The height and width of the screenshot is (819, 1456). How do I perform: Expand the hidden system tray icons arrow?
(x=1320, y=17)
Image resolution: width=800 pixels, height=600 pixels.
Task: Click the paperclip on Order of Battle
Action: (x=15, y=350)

* _Description of the task_: Copy out all the entries again, replacing "system tray" with "notification area" and changing nothing else.

* _Solution_:
The height and width of the screenshot is (819, 1456). How do I perform: Expand the hidden notification area icons arrow?
(x=1320, y=17)
Image resolution: width=800 pixels, height=600 pixels.
Task: Click the paperclip on Order of Battle
Action: (x=15, y=350)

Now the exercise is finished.